Trending on Netflix this week was the 1996 film, The Mirror Has Two Faces, which explores an idea that has become novel in the last two decades: getting to know someone deeply over time. It doesn't have to be limited to the dating world, but this article on "Slow Dating" explores the idea in the realm of romance.
In psychoanalytic therapy, "the third" is the space where two different truths come together to form a new understanding that is shared between two people. Finding the third is a process of struggle and commitment, and the ability to find it coincides with a more evolved state of being for both participants. It means each person can make space for the other's truth while holding on to their own. Jad Abumrad explains it here in, How Dolly Parton led me to an epiphany.

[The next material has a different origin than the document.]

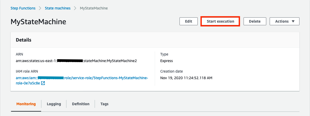Open the Definition tab

81,104
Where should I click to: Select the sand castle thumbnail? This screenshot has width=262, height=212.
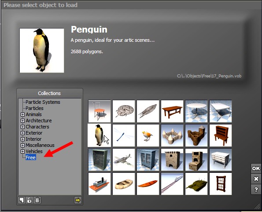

"We can choose to walk through it, dragging our carcasses of our prejudice and hatred... our dead rivers and smokey skies behind us. Or we can walk through lightly, with little luggage, ready to imagine another world. And ready to fight for it." Kirsten Dirksen's beautiful film takes us around the world to look at how people are living with and responding creatively to the pandemic. How will we live? Urban prepping and rural resilience.

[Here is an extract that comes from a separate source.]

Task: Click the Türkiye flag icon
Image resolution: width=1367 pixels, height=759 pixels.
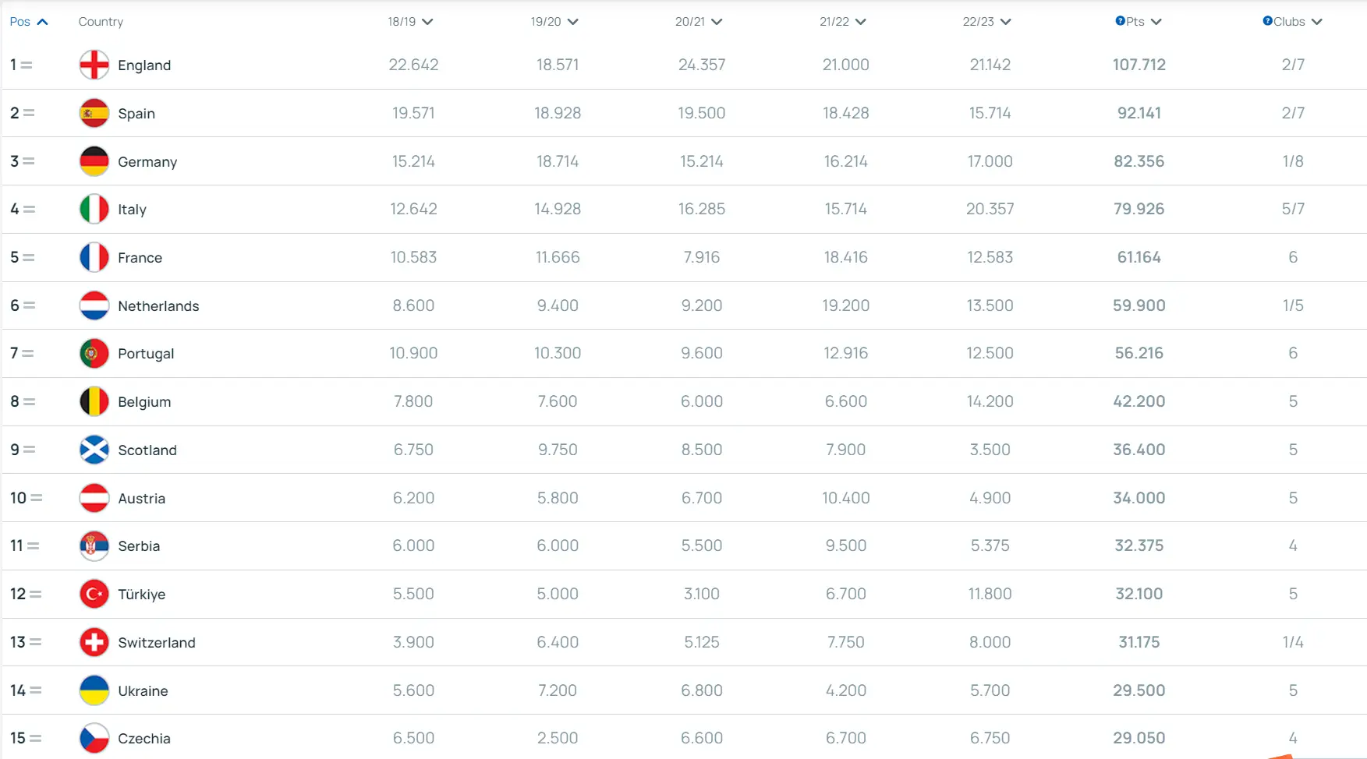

Spending time in the natural world can be a valuable antidote to the psychological impacts of having to shelter at home. Consider this article from The Atlantic How to get high on soil
Stories about how we should live our lives can be seductive, they provide guidelines for achieving a supposedly happy life by appealing to the parts of us that want security and safety, usually through social acceptance. But they are limiting. Paul Dolan, social and behavioral psychologist at the London School of Economics, explores this in The money, job, marriage myth.
Power, culture, status, race, gender, hierarchies, identity, politics- we all shape and are shaped by the world around us. We have many theories for analyzing and talking about this, many of which perpetuate a sense of alienation. Instead, Chimamanda Ngozi Adichie uses story, which is universal. Listen to her below.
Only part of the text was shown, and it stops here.